And this is also the reason why we are able to just swap out these building blocks
and create new applications for new instruments. For example,
we have an app for piano, piano to notes, we have an app for guitar, guitar to
taps, but there is also an app for drums, drum to notes, and drums is a whole
different sound. You don't have the harmonic sound with a fundamental frequency and
overtones that are integer, multiple of the fundamental frequency.
So these horizontal structures that you can see in your spectrogram. So spectrogram,
this is an image that shows in the x -direction the time,
and the y -direction is the pitch. And this is the foundation of audio analysis.
You always, or in most cases, first calculate these images and then do something
similar to image processing, which did a lot of big jumps in the 2010.
Okay, it's really interesting to listen to you, because yes, I think music is very
complex. Music has so many layers also. Let me get this right,
if I got this right, because there are so many models working on this. Do you,
first of all, when there is, for example, like there's a piano sheet, yes, you can
identify the piano notes and you can put it into notes.

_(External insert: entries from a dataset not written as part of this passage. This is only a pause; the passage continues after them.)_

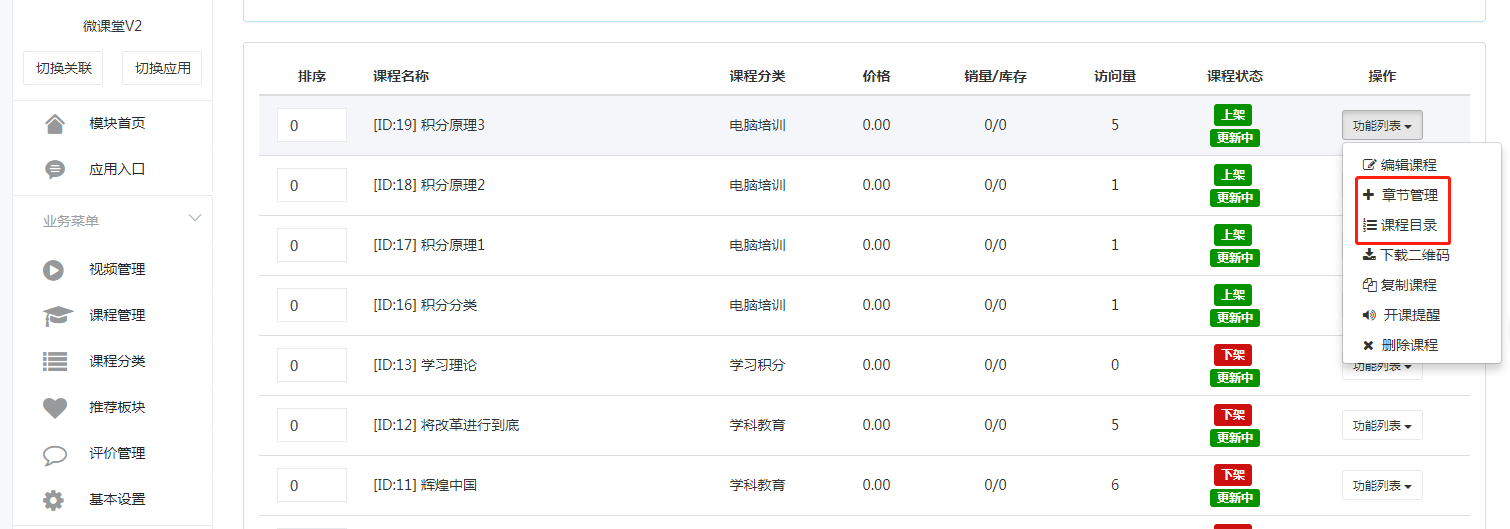Viewport: 1510px width, 529px height.
Task: Collapse the 业务菜单 section chevron
Action: pyautogui.click(x=195, y=218)
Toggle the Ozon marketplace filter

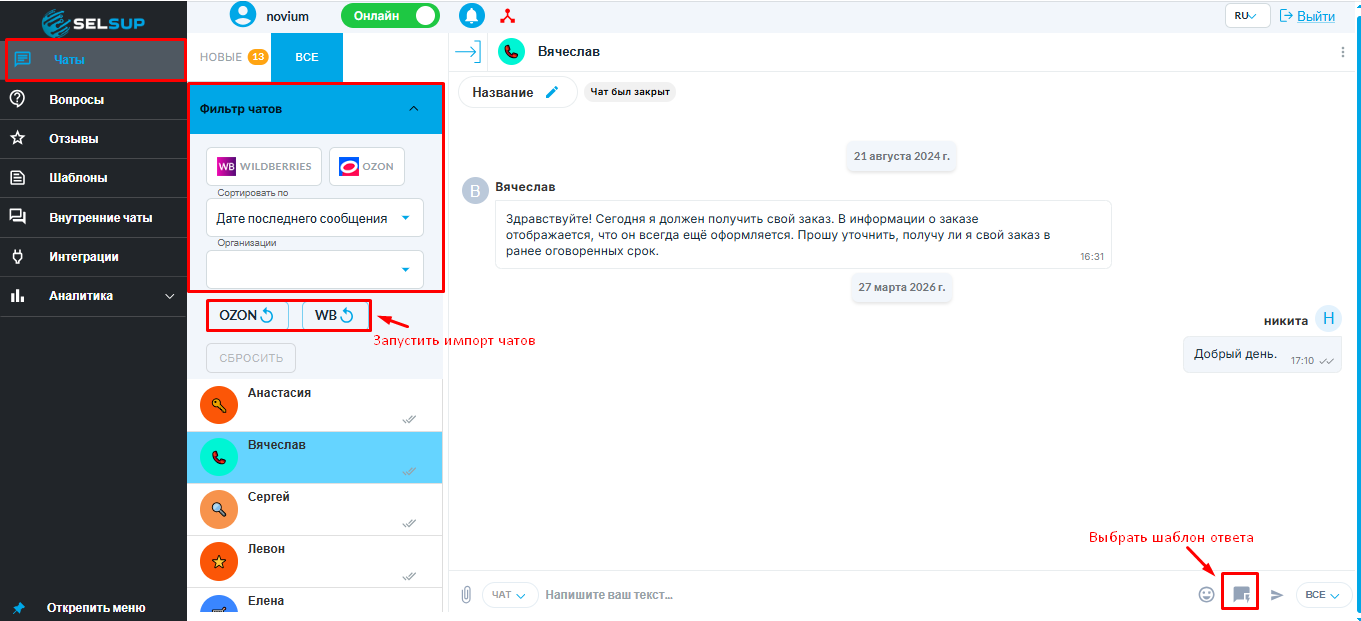366,166
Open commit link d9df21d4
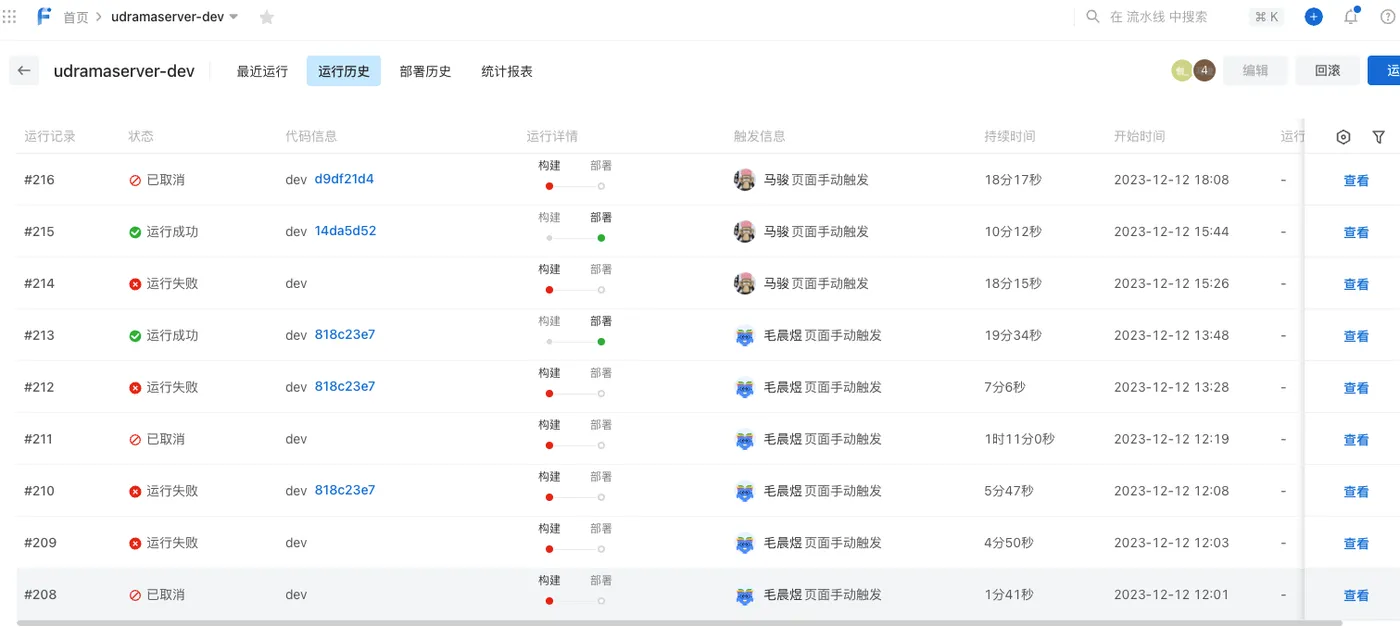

Is it possible also to put in like a whole song and get the notes out of this,
because the whole song has different layers of music, piano, guitar, bass, whatever
and is it possible first and if so do you have to separate the different instrument
before?
That's a lot more difficult than the easiest thing you could have is just a piano
playing a tune and maybe it's a monophonic, so only one note is playing at a time,
melody and you figure out the notes for that. And when you have not only just a
piano but also like vocals and drums and bass, it gets very complicated.

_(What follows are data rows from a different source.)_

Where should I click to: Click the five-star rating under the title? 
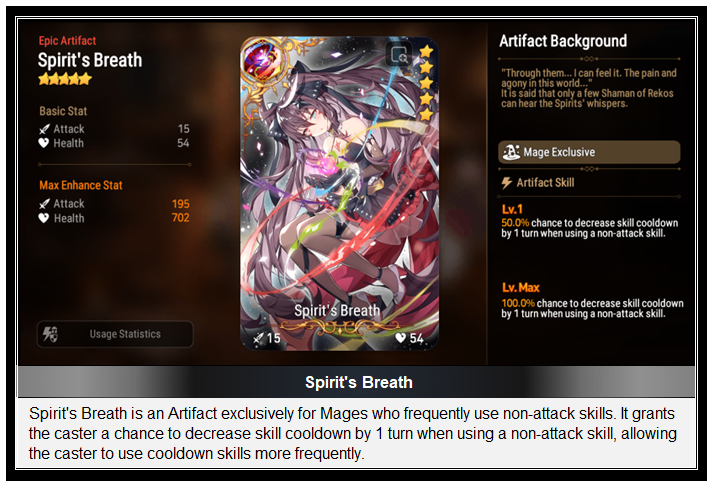(x=65, y=79)

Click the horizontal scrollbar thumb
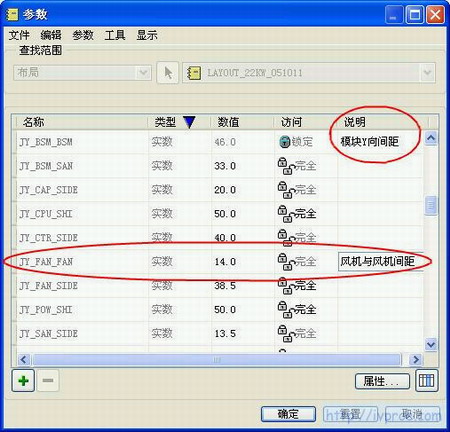(x=217, y=360)
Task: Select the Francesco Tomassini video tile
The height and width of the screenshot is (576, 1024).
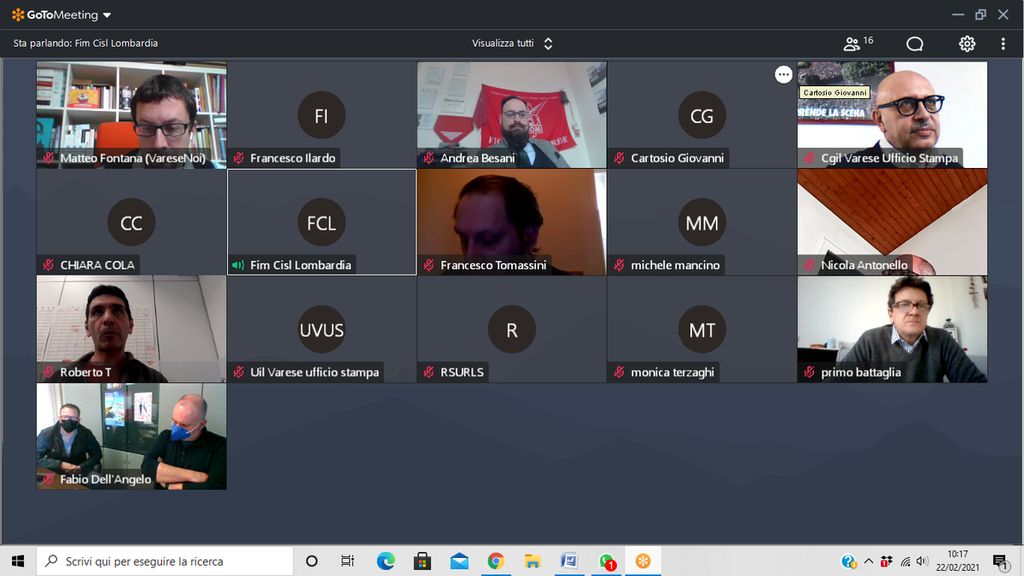Action: tap(511, 221)
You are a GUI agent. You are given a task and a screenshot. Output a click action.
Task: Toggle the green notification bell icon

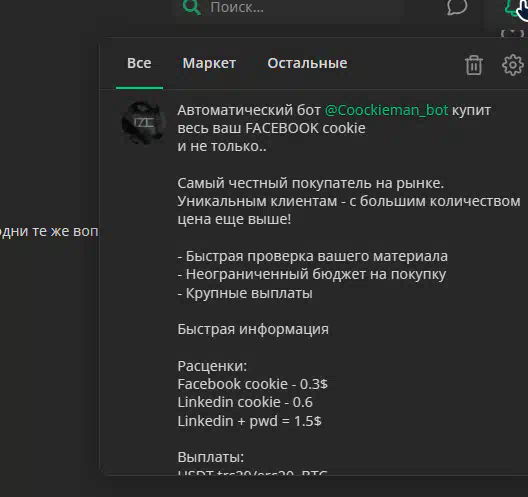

That's something that we were not able to solve for a long time, but finally in
December we launched our new app, the Klangio Transcription Studio,
which enables you to just do what you said, input a whole song and get the score
with the parts for each instrument. In just one score, in just one step,
you don't have to do some source separation in advance, you can just input the mix
and get your sheet music out of that. But what's always possible is to do some
soul separation before, like with tools like Moises, and you get the stems for your
instruments, and then upload these stems to our apps and get the sheet music from
there.
So let us take us by the hand a little bit. Like, let's say I have a melody,
I have something I want to transcribe. How does it work practically when you go on
your app or your homepage? What do you have to do?
Let's say you have your melody, your music as an mp3 file.
You just go onto our website there's a drop field where you can just drag and drop
the audio file into for example in the new transcription studio. Then you get guided
through our transcription wizard where you can select the instruments that you want
to transcribe then you can enter if it's a solo or a multi -instrument recording
because we do some advanced filtering if it's a multi -instrument recording in
advance. Then depending on the musical instruments you have some more information you
can input like for piano we have two types of models one more optimized for
classical sheet music, one more optimized for pop music and you can enter if you
want some more detailed sheet music with like pedal activity or if you're just
interested in the notes, the bare notes. If you're using guitar there are even more
advanced options you can choose if you're having a finger picking recording or
strumming recording, you can define the tuning that should be used if there's a capo
and then the AI takes on from that and does the rest for you.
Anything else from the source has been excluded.